Wrapping expressions in parantheses escapes the runtime introspection of the Swift Playground?
Interestingly, if an expression is wrapped in parantheses prior to applying .dynamicType
, then the playground sidebar resolves .dynamicType
of the wrapped expression as the type of the expression, as if its actual value was unknown. E.g., (...)
in (...).dynamicType
is treated as a variable with a concrete type rather than a runtime-resolved value.
/* .Some case (non-nil) */
foo?.bar // true
(foo?.bar).dynamicType /* Optional<Bool>.Type <-- as if (...)
is a _variable_ of unknown value */
/* .None case (nil) */
foo = nil
(foo?.bar).dynamicType /* Optional<Bool>.Type <-- as if (...)

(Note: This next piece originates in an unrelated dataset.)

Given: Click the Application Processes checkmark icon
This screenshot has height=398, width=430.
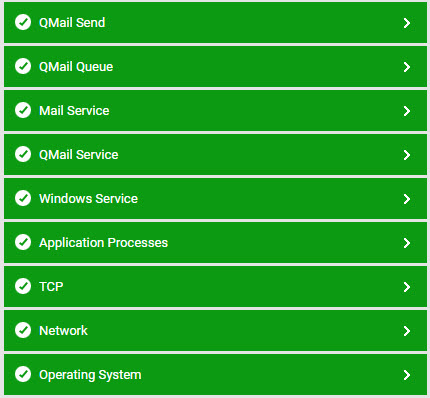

is a _variable_ of unknown value */
We can further note that any lone expression wrapped in parantheses in the playground will not resolve to anything at all (in the sidebar). It's as if we escape the sidebar:s runtime introspection if wrapping expressions in parantheses (which would explain why the dynamicType
of expressions wrapped in parantheses will resolve as if the playground cannot make use runtime information of these expressions)
var a = 4 // shows '4'
(a = 2) // shows nothing; can't expand or get details in sidebar
Tbh, I cannot explain why this is, and will categorize it as a peculiarity of the Swift playground.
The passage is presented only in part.